▶ Exercise objective
A line qualifies if it holds the string "will". Copy every qualifying line from the records.

(Collected data)
━━━━
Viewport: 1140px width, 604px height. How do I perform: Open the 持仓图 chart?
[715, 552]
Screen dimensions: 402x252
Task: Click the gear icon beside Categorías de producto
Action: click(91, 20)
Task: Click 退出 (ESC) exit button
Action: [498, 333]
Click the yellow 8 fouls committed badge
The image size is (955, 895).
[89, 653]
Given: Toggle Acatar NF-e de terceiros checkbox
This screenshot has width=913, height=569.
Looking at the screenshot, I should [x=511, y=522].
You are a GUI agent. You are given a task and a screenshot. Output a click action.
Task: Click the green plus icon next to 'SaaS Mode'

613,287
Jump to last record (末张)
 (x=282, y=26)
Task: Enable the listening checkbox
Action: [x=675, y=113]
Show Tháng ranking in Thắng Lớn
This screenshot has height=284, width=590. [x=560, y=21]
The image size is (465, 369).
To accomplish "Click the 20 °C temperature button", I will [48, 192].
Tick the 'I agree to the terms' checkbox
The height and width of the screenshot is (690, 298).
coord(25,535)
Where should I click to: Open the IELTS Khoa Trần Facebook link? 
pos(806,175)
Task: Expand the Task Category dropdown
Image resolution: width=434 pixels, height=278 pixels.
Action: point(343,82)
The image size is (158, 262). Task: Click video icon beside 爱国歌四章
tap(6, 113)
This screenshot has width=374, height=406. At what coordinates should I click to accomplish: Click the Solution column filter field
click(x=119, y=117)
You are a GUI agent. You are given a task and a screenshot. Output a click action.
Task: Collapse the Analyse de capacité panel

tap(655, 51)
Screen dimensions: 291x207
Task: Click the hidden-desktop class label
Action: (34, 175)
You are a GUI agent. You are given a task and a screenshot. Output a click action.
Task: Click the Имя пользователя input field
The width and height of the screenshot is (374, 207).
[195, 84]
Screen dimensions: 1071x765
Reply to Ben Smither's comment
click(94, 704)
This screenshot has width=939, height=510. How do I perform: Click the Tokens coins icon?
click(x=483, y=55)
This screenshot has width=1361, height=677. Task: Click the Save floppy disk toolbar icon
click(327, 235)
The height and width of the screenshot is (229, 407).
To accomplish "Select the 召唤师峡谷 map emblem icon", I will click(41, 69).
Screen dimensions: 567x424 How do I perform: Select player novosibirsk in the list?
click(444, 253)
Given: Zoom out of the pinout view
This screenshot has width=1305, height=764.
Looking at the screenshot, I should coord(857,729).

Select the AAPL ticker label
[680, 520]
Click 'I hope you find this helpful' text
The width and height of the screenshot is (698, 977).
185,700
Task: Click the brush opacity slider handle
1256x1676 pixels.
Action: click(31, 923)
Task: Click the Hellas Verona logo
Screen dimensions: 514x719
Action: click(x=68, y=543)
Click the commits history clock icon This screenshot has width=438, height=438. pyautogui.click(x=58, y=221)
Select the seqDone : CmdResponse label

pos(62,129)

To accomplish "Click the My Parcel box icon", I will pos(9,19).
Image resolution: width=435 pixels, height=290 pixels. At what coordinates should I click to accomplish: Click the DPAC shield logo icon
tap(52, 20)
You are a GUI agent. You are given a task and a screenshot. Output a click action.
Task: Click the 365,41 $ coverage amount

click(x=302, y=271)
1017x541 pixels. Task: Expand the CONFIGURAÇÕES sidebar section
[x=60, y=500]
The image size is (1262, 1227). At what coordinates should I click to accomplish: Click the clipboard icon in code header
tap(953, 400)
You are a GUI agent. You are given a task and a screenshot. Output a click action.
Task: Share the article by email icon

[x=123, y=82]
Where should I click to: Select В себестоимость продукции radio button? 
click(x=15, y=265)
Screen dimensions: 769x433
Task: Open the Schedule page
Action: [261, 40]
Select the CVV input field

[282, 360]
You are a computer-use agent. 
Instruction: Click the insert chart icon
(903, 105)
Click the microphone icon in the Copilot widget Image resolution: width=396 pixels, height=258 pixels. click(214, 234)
━━━━
▶ Output below
To accomplish "Click the 20 °C temperature button", I will [48, 192].
To accomplish "Select the 召唤师峡谷 map emblem icon", I will click(41, 69).
To accomplish "Click the My Parcel box icon", I will pos(9,19).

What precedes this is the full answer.